White v. Woodall, , was a United States Supreme Court case in which the court held that the rejection of the requested jury instruction in this case was not objectively unreasonable or contrary to clearly established law, so the defendant did not satisfy the requirements for seeking habeas relief under the Antiterrorism and Effective Death Penalty Act of 1996 (AEDPA).

==Background==

Woodall pleaded guilty to capital murder; capital kidnapping; and first-degree rape, the statutory aggravating circumstance for the murder. He was sentenced to death after the trial court denied defense counsel's request to instruct the jury not to draw any adverse inference from respondent's decision not to testify at the penalty phase. The Kentucky Supreme Court affirmed, finding that the Fifth Amendment's requirement of a no-adverse-inference instruction to protect a non-testifying defendant at the guilt phase (Note: Articulated in Carter v.
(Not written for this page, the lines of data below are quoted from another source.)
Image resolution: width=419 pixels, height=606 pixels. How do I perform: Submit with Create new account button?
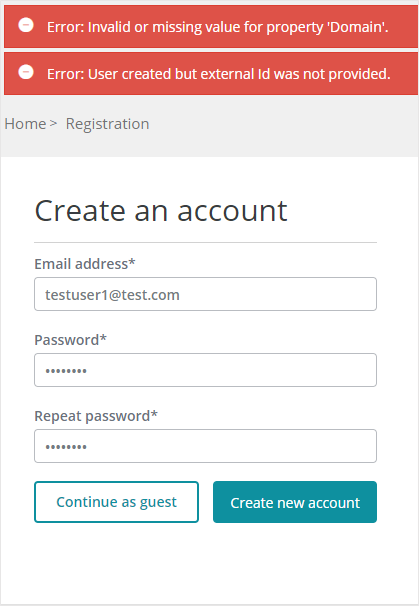pyautogui.click(x=295, y=502)
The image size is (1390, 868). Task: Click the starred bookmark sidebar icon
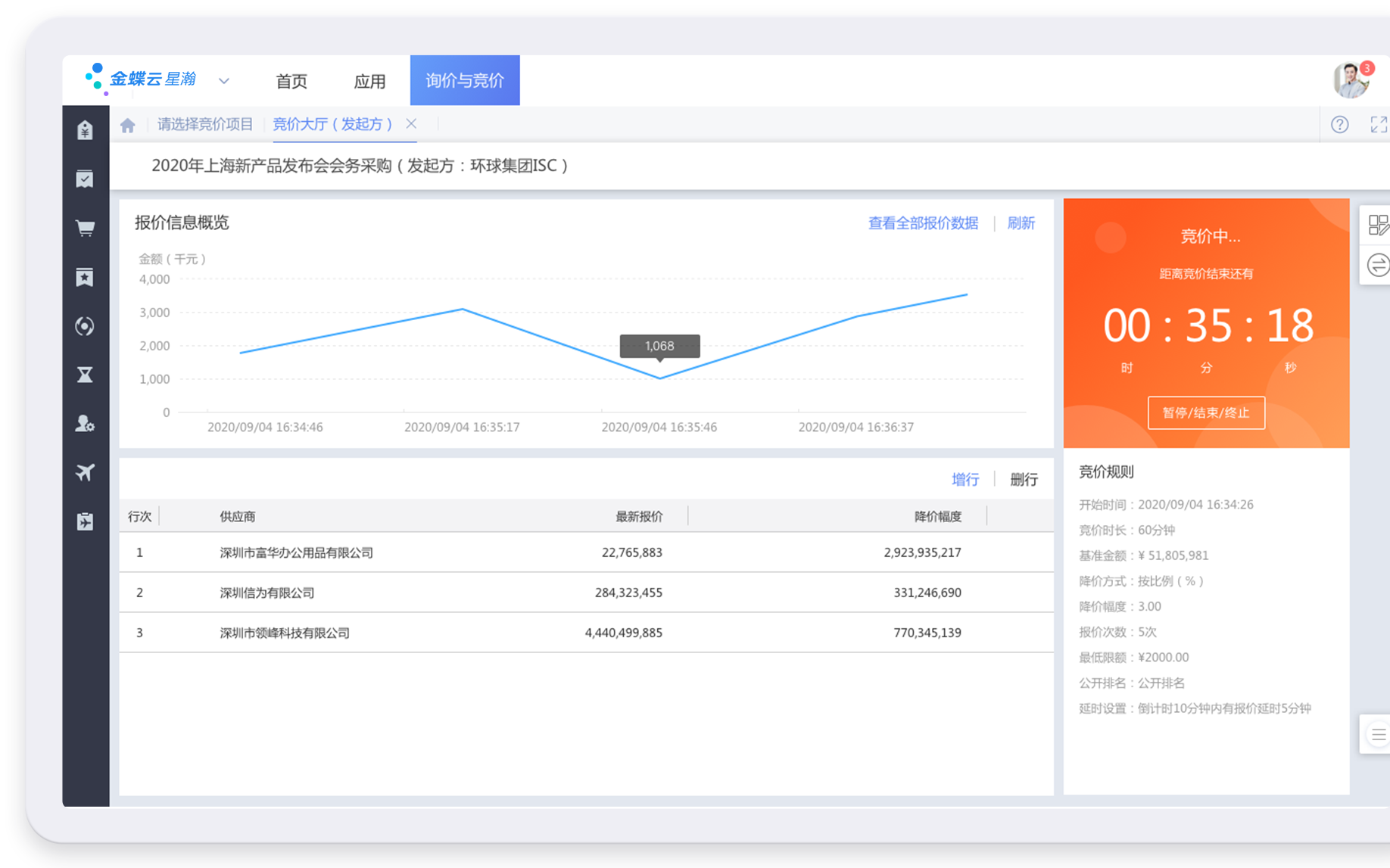(x=85, y=277)
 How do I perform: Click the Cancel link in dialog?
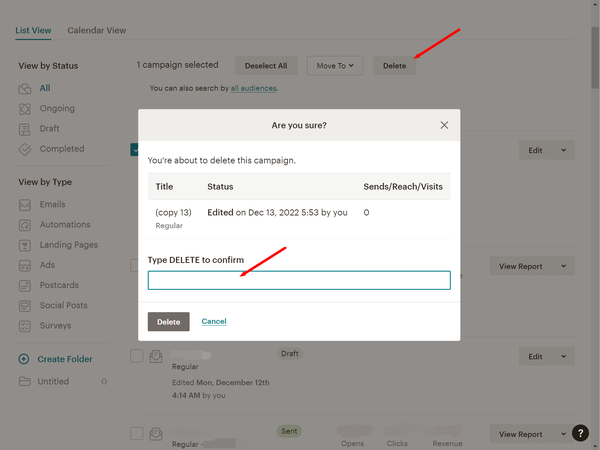(214, 321)
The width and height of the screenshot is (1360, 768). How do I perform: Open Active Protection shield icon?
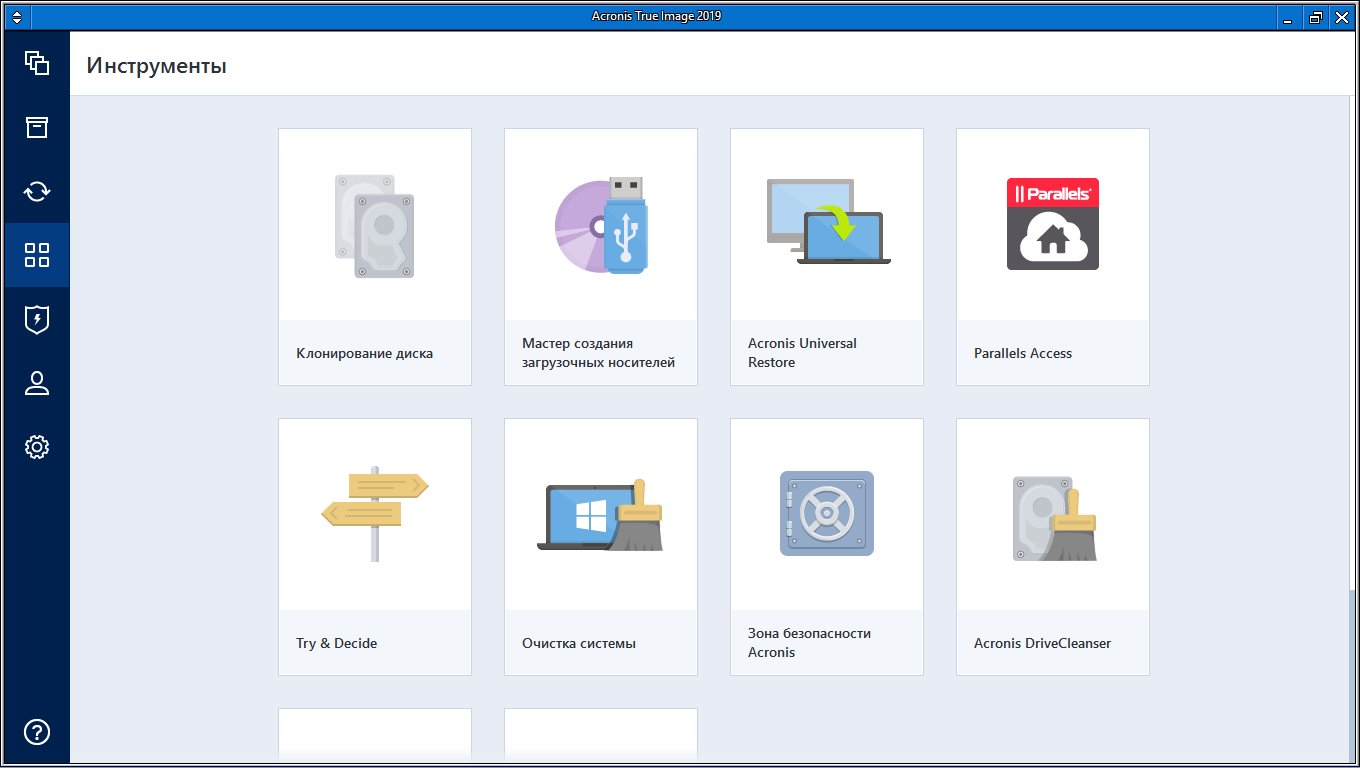click(x=37, y=319)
Kentucky (1981).) is not required at the penalty phase. Subsequently, the federal District Court granted Woodall habeas relief, holding that the trial court's refusal to give the requested instruction violated respondent's privilege against self-incrimination. The Sixth Circuit Court of Appeals affirmed.

==Opinion of the court==

The Supreme Court issued an opinion on April 23, 2014. The Supreme Court reversed.